Others with an interest in business with China are cautiously watching the outbreak of Australia-China tensions, as China reacts to rising anger around the world — from the US to Europe — at the death and economic devastation the coronavirus pandemic has wrought.

KPMG’s China practice consultant, David Olsson, the president of the Australia China Business Council, supported the arguments of Forrest and Stokes that any inquiry into the origins of the pandemic should be delayed until later.

“Everyone wants to know what has happened, why it happens and to take lessons from that,” Olsson says.

“It’s right to flag this now, but for the moment our efforts should be focused on managing the pandemic, managing the economic impact and preparing for the COVID-19 recovery.”

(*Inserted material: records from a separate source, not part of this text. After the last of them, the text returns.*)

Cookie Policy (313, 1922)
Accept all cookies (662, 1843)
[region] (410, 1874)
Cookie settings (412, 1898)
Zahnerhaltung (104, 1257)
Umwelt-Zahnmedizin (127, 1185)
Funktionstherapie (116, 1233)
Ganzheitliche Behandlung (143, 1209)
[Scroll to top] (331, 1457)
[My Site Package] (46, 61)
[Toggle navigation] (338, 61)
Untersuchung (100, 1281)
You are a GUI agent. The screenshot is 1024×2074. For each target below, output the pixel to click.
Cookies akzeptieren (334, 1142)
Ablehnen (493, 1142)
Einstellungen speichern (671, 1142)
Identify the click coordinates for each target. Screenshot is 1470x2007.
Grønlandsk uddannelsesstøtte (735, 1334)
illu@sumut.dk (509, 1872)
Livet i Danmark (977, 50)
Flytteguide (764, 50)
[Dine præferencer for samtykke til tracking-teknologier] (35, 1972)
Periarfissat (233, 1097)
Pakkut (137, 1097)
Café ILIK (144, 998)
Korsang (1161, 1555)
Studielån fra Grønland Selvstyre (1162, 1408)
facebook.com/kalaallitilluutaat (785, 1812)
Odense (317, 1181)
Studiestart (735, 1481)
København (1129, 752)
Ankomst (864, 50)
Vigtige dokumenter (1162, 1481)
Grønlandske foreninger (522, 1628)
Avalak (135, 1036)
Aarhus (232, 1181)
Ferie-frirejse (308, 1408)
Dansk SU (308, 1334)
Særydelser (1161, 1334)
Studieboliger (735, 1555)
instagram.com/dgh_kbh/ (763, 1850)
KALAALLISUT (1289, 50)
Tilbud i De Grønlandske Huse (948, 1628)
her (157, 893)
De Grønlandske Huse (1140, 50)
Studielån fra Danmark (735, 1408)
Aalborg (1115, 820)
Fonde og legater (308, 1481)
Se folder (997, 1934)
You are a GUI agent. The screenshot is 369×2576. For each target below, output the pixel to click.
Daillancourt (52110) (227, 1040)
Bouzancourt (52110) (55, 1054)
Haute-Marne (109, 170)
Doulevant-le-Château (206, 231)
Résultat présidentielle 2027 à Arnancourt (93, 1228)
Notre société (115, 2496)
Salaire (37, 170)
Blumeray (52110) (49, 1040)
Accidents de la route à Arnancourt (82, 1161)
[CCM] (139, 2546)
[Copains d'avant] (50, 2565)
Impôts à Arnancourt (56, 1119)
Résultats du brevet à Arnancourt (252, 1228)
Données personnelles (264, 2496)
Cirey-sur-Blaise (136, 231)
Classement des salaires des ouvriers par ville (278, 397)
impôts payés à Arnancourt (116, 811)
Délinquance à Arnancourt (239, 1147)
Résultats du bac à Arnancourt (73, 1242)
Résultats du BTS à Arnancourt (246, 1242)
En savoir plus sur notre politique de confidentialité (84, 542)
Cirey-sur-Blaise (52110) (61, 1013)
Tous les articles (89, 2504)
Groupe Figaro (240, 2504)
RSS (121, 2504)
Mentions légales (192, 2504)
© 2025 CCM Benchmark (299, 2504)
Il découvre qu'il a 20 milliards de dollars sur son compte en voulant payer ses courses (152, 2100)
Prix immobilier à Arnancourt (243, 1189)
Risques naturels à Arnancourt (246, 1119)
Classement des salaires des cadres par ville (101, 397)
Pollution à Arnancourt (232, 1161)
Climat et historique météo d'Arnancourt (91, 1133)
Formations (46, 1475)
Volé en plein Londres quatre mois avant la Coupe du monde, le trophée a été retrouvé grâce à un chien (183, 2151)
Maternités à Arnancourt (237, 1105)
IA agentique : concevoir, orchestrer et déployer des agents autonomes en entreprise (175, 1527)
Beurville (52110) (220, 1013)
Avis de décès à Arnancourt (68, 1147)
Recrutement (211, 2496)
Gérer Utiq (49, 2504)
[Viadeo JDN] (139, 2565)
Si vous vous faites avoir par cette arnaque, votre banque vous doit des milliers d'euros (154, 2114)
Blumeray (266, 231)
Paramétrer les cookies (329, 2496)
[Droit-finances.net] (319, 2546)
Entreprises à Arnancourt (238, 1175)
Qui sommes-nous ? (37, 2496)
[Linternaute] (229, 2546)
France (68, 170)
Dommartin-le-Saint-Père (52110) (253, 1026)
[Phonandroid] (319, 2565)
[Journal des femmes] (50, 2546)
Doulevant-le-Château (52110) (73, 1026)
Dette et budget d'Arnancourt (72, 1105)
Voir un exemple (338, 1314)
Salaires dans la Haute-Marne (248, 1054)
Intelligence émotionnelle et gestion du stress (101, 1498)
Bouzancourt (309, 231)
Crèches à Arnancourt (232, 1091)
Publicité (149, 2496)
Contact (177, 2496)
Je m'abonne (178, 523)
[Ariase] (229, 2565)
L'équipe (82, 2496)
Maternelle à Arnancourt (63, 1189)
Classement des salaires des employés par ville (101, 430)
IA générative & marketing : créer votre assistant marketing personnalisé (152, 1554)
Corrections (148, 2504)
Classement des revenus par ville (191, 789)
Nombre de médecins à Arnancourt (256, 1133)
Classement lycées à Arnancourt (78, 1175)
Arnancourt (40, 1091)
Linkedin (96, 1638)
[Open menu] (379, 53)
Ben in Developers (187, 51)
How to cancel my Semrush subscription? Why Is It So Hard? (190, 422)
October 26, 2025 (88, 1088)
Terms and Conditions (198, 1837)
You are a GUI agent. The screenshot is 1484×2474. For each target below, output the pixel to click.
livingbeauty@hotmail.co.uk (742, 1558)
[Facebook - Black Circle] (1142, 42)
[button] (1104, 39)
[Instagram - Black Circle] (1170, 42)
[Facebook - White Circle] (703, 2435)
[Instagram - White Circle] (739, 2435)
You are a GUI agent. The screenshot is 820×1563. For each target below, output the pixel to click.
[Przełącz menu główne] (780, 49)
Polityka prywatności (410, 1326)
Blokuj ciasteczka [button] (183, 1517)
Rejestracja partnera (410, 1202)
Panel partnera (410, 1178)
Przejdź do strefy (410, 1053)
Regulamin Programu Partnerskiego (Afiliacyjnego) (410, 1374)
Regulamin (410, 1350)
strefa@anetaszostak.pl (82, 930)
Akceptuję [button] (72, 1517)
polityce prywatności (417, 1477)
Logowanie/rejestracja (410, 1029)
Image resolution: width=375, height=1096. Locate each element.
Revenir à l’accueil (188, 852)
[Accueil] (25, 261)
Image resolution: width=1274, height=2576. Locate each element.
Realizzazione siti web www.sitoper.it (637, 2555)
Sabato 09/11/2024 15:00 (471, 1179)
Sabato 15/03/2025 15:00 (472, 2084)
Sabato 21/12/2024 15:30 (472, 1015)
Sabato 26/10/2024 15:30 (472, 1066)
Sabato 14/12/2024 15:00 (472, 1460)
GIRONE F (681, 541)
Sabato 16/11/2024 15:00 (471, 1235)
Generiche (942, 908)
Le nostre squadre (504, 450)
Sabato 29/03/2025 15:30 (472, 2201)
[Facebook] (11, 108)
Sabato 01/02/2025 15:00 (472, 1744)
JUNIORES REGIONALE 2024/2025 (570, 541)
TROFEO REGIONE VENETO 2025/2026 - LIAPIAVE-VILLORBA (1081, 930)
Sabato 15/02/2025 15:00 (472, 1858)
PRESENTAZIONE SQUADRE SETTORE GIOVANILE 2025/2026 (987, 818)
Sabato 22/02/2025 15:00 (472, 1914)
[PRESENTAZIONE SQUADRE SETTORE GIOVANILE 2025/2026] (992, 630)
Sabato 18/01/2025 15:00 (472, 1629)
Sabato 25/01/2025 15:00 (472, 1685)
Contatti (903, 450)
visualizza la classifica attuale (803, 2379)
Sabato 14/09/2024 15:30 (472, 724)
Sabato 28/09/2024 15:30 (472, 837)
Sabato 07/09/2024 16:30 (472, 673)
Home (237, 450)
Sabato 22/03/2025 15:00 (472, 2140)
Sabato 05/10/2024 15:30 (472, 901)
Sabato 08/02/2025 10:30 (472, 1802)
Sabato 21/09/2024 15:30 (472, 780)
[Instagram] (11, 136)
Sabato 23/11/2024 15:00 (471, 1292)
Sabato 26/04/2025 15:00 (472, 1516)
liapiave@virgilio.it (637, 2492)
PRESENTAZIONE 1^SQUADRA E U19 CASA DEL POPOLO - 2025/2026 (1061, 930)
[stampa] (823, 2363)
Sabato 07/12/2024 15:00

Olsson has called for Australia and China to “step back and take the heat out of the debate”.

“Right now is not the time for antagonism and finger pointing,” he says. “It’s time for governments and business to do what we can to strengthen communications and co-operation. No one is better off by what is happening in the world economy and how COVID-19 is impacting communities and people around the world. Too many jobs depend on our relationship with China.”

Olsson says the spat between the Morrison government and the ambassador is “not an accurate reflection of the bilateral ­relationship”, saying: “Business leaders are well aware that we have differences … but the relationship is mutually beneficial.”